→ WORK ORDER
Reproduce exactly the entries from the "Instruction: Pick the" line to the end. Skip all pictures.

→ RECORD EXCERPTS
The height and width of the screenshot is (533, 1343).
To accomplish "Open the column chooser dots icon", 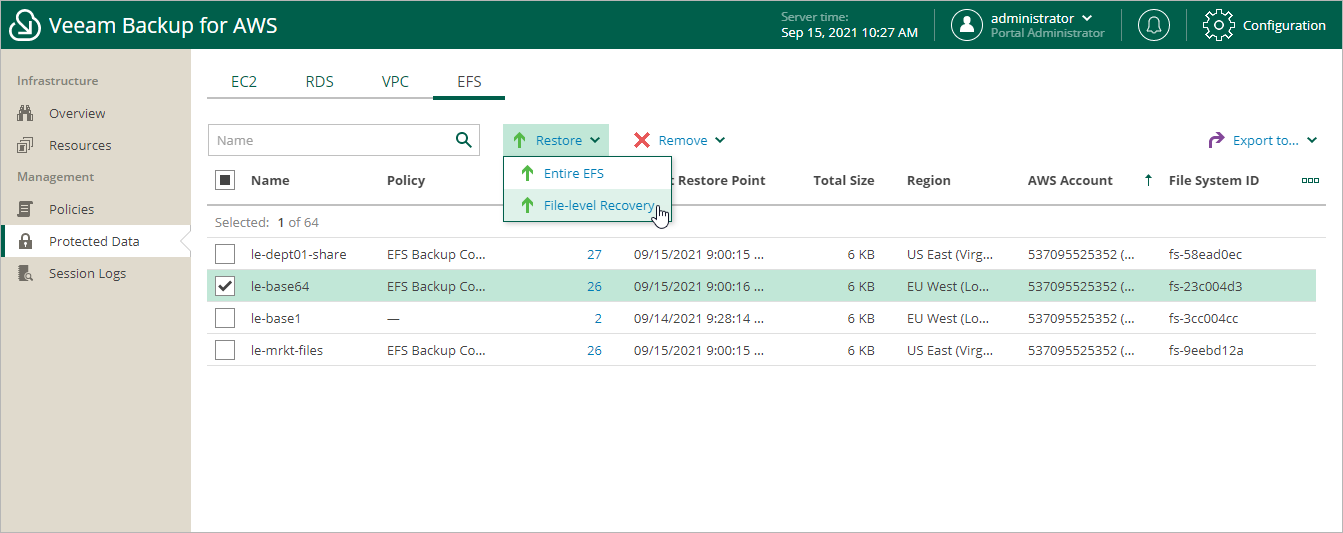I will pos(1310,181).
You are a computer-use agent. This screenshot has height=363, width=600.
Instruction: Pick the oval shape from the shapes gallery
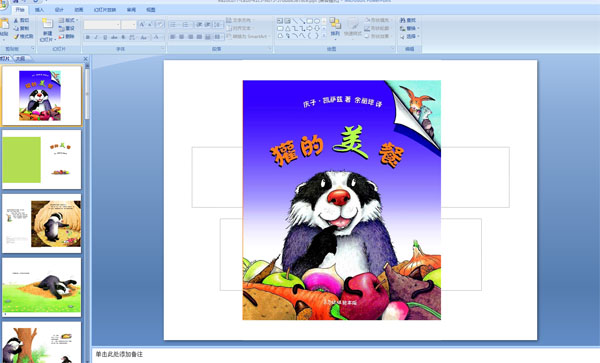click(x=317, y=21)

→ RESULT OF THIS EXERCISE
Instruction: Pick the oval shape from the shapes gallery
click(x=317, y=21)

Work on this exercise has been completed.